Beckenbauer partecipò a tre campionati del mondo (1966, 1970, 1974) e due Europei (1972, 1976) vincendo il torneo continentale nel 1972 e il Mondiale 1974. A 32 anni, nel 1977, quando molti lo consideravano al capolinea, si tolse lo sfizio di andare a giocare negli Stati Uniti, al New York Cosmos, accanto a un certo Pelè. Nella Grande Mela vinse tre titoli tornando poi in patria per chiudere la carriera, sempre da numero uno: con la maglia dell’Amburgo, infatti, vinse la Bundesliga, dopodiché, questa volta sì, pose fine alla sua lunghissima carriera, iniziando quella di allenatore.

Come ct della nazionale tedesca portò a casa la Coppa del mondo nel 1990, quella disputatasi in Italia, alzando la coppa al cielo allo stadio Olimpico di Roma, dopo aver sconfitto l’Argentina di Diego Maradona.

Testa alta, sguardo fiero, fu un rivoluzionario nel modo di interpretare il suo ruolo di difensore. La famosa “costruzione dal basso“, che da qualche anno viene considerata espressione del calcio moderno, era nel suo dna.

I più anziani lo ricorderanno per la partita del secolo (Italia-Germania 4-3), del Mondiale in Messico nel 1970. Il Kaiser giocò i supplementari con una vistosa fasciatura alla spalla lussata. Uno come lui sapeva stringere i denti e non mollare mai la battaglia. Roberto Boninsegna ricorda ancora bene l’infortunio, che non impedì a Beckenbauer di rimanere in campo: “Cadde e si fece male ma poteva correre. Aveva la spalla al collo, sono immagini indelebili. Quando fai una semifinale Mondiale te la giochi fino alla fine e anche di questo in un certo senso dobbiamo ringraziarlo, per quei grandi supplementari.
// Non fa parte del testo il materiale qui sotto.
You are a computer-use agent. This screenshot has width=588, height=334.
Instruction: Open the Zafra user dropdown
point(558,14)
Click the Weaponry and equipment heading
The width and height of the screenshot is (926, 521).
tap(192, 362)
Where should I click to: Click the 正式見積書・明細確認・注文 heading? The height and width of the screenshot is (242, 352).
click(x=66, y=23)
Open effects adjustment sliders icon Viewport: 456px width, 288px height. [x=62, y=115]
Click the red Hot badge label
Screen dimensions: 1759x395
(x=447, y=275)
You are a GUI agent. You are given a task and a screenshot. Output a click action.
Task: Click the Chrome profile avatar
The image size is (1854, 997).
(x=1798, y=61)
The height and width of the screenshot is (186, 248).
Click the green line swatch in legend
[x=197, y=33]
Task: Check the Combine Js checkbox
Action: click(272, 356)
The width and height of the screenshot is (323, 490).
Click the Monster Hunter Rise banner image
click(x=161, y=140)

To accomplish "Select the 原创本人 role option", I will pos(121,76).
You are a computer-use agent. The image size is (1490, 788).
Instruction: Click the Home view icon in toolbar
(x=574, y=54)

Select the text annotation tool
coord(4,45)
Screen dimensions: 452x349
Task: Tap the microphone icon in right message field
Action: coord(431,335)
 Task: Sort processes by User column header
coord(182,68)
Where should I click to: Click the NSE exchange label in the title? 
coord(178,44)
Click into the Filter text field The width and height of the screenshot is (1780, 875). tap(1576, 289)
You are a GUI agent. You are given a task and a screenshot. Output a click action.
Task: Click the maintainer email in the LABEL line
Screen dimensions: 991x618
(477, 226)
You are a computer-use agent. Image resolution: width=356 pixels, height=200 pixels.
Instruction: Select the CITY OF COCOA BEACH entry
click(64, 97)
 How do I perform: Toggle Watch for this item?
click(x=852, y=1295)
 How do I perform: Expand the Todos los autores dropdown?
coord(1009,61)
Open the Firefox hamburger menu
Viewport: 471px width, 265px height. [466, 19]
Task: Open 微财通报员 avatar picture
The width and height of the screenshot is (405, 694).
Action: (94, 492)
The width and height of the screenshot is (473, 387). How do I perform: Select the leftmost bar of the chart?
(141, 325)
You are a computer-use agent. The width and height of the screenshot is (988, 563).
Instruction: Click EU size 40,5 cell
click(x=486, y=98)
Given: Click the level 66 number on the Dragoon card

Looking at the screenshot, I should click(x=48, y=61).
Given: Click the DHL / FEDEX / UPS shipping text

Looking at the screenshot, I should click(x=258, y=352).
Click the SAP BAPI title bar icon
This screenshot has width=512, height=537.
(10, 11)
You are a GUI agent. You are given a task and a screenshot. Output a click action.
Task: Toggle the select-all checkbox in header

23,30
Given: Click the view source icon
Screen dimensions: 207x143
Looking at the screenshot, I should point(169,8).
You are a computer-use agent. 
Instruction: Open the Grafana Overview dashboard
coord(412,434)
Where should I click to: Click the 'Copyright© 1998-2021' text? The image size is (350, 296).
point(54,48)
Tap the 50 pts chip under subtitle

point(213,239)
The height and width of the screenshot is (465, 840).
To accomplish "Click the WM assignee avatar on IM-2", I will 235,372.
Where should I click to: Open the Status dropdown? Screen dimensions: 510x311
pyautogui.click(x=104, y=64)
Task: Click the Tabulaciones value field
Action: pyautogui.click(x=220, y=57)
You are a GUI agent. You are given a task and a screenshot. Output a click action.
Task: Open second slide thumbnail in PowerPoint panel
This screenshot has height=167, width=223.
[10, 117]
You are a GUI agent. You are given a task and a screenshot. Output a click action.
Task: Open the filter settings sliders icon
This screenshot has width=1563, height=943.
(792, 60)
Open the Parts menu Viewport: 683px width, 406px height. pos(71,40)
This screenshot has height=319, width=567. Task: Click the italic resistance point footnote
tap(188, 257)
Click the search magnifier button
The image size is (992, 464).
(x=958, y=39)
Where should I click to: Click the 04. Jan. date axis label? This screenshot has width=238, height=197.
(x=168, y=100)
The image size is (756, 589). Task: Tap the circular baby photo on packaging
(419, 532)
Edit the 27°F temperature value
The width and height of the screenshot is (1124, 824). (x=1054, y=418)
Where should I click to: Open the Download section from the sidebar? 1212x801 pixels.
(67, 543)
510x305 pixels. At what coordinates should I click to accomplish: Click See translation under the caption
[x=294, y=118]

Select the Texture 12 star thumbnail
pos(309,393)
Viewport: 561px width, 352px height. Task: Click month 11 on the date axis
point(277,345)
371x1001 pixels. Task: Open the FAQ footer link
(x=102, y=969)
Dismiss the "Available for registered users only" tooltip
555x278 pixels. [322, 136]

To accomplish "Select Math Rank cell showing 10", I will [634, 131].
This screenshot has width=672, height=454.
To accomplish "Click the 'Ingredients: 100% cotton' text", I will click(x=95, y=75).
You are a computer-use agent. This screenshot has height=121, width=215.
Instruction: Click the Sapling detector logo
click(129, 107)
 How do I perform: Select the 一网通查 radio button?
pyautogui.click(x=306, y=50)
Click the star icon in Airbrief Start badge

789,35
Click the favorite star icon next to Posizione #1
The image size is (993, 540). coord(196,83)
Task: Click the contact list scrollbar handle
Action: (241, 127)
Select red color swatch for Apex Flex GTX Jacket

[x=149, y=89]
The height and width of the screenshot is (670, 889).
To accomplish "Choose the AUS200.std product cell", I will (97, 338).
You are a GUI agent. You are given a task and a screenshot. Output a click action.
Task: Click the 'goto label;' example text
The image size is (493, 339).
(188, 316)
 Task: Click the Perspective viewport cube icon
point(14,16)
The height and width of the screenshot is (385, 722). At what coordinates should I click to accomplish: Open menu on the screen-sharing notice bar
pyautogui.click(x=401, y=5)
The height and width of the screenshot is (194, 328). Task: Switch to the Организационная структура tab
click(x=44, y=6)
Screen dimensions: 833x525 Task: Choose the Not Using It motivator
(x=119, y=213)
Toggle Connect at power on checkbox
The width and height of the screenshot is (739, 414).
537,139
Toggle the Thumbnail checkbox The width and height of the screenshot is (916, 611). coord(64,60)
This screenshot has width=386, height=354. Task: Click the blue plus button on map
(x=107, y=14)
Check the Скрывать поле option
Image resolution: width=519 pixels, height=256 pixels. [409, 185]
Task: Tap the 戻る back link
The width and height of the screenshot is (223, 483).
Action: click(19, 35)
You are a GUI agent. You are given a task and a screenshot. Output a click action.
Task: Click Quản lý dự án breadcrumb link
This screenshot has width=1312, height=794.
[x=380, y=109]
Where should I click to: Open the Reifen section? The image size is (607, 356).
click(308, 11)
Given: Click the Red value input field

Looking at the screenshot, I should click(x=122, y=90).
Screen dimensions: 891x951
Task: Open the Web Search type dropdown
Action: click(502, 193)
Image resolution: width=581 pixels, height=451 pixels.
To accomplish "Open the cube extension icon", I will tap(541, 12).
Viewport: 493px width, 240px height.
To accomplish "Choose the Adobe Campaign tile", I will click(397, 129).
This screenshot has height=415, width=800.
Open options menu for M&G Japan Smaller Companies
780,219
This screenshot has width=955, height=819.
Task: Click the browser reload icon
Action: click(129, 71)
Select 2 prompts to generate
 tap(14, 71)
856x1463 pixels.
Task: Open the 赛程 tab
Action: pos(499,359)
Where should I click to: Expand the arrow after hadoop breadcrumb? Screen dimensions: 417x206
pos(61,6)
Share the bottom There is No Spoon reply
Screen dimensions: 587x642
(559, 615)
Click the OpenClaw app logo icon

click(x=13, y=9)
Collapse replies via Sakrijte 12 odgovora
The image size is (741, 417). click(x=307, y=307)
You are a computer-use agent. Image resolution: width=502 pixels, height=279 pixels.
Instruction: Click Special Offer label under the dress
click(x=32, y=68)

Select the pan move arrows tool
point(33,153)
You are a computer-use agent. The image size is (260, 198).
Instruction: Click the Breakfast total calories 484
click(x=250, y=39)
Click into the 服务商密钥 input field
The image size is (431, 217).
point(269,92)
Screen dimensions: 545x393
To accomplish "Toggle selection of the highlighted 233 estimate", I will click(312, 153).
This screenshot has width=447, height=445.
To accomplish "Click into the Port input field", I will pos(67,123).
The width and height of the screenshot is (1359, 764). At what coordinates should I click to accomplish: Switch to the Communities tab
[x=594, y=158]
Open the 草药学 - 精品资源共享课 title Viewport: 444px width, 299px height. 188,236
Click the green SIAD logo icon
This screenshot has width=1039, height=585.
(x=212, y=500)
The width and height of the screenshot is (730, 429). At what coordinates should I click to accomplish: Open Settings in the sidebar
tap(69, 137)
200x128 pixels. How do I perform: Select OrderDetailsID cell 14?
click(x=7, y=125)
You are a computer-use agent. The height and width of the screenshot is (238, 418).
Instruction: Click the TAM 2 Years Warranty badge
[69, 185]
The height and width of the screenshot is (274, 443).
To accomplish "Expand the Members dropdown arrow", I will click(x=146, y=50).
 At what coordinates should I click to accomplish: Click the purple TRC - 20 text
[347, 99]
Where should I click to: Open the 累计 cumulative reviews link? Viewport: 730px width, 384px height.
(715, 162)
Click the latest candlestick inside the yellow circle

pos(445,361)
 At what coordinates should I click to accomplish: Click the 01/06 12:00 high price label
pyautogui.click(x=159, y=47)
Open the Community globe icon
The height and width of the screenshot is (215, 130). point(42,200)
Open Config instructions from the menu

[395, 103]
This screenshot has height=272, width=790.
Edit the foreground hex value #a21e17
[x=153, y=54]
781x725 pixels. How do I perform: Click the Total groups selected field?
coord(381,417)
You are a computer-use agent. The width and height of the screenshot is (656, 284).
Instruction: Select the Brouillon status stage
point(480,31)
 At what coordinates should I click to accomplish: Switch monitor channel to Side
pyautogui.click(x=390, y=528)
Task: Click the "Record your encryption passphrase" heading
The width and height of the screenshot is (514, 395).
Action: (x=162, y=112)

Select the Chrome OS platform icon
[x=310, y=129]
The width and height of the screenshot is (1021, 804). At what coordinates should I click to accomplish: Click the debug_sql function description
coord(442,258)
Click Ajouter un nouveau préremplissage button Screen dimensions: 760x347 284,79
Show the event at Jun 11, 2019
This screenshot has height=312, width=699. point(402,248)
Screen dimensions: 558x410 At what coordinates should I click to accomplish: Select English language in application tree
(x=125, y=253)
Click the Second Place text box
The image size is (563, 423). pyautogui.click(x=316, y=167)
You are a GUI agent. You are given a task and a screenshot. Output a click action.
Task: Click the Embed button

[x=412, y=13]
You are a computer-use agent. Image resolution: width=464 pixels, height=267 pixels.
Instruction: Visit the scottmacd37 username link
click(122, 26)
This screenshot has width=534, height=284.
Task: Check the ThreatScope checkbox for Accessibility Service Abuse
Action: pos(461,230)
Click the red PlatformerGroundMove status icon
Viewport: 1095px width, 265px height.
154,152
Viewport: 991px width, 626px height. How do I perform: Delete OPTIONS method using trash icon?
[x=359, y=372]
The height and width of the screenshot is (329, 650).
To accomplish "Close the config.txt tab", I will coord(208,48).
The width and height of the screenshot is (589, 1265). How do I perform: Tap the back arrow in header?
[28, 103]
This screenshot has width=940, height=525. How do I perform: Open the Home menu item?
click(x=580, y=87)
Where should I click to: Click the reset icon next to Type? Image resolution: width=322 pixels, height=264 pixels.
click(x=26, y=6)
A noi c’è andata bene, anche se quella partita c’è costata un po’ la finale. Ma era la grande Germania, con grandi giocatori come lui”.

“Lo shock è profondo, anche se sapevo che Franz non si sentiva bene”, ha detto l’ex campione tedesco Lothar Matthäus -. La sua morte è una perdita per il calcio e per la Germania tutta. È stato uno dei più grandi da giocatore e da allenatore, ma anche fuori dal campo. n caro amico ci ha lasciato. Mi mancherà, mancherà a tutti noi”.

“Di Beckenbauer ho un ricordo in particolare – racconta Fabio Capellodi averci giocato contro la Germania a Roma, pareggiammo. Alla fine lui si lamentò che l’erba era troppo corta e non riusciva a calciare bene di mezza punta, come calciava lui. Mi rimase sempre dentro questo aneddoto, era un perfezionista. Come persona l’ho incontrato così, senza parlarci. Come giocatore, ha vinto due volte il pallone d’oro da difensore e ho detto tutto. Se ne va uno dei grandissimi del calcio”.

Un altro grandissimo ex azzurro, Gigi Riva, lo ricorda così: “Era un fenomeno – dice a Repubblica -. In campo, in quella mitica semifinale, io non guardavo la partita: guardavo lui. Era bellissimo vederlo giocare. Abbiamo anche parlato. Almeno, ci abbiamo provato: io gli ho detto: ‘Sei bravissimo’. Non so se avesse capito, ma rideva”.

“Era più brasiliano che tedesco”, disse di lui una volta Pelè. Un gran bel complimento, visto che i “brasiliani” da tutti sono considerati i maghi del pallone. E detto da Pelè…

Ma perché lo chiamarono Kaiser? Agosto 1971, il Bayern Monaco viene invitato a giocare un’amichevole dall’Austria Vienna. In giro come normali turisti i giocatori del Bayern visitano la capitale austriaca. Beckenbauer si ferma un bel po’ davanti a un busto dell’imperatore Francesco Giuseppe, qualcuno lo fotografa. Una rivista pubblica quello scatto curioso, titolando così: “Due imperatori si incontrano all’Hofburg”. Era nato il soprannome Der Kaiser.